Questions on the material:
1: According to the passage on microalgae production, how deep are open ponds generally?
2: Carry on the passage on microalgae production from where it stops.

Source extract:
The large scale production of microalgae is generally performed with solar energy (photoautotrophic metabolism) in open ponds (raceways), closed systems (photobioreactors) or fermentors.
Open ponds are generally circular with nested loops and are 30 cm deep (Chisti, 2007). However, ponds can have several non neglectable disadvantages. Indeed, as they are open, evaporation and contaminants (protozoa, bacteria or other microalgae) could affect the microalgae productivity (Blanco et al., 2007).
Photobioreactors are continuous culture systems which can achieve concentration of microalgae up to 6.7 g/L (Bai et al., 2011; Chisti, 2007; Ranjbar et al., 2008) in fresh or sea water. Different models of photobioreactors (indoor or outdoor) have been developed including tubular, flate plate, airlift, bubble column and stirred tank (L. Xu et al., 2009). Even if the closed photobioreactor has a higher harvesting efficiency (more biomass) and a good control on culture parameters (temperature, pH, CO2 concentration etc.) (Suh & Lee, 2003), its capital costs remain higher (around 10 times) than those of open ponds (Carvalho et al., 2006). However, the combination of ponds and photobioreactors can be profitable because microalgae can be grown in open ponds while reducing contamination by undesired species (Huntley & Redalje, 2008). In this culture process, the first step of microalgae production is conducted in a controlled temperature (e.g. by a sea water bath (16-18˚C)) photobioreactor. Microalgae are then transferred into an open pond for a 5 days second culture step (Huntley & Redalje, 2007; Huntley & Redalje, 2008).

Given material:
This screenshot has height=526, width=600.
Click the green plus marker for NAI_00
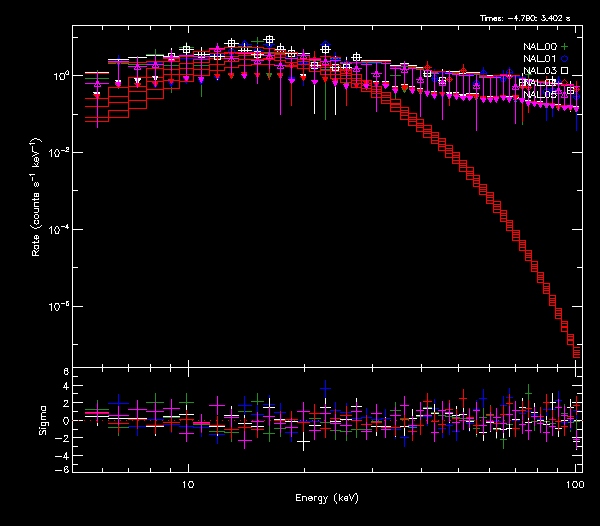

Answer list:
1: About 30 cm.

2:
Fermentors are mainly used to produce heterotrophic microalgae using an organic source of carbon such as glucose, fructose, galactose acetate, glycerol and acetic acid (Cantin, 2010). These bioreactors can reach high biomass concentration (150 g/L) without rheological problems (Wu & Shi, 2008). However, heterotrophic production costs of microalgae in fermentors remains relatively high (Wei et al., 2009).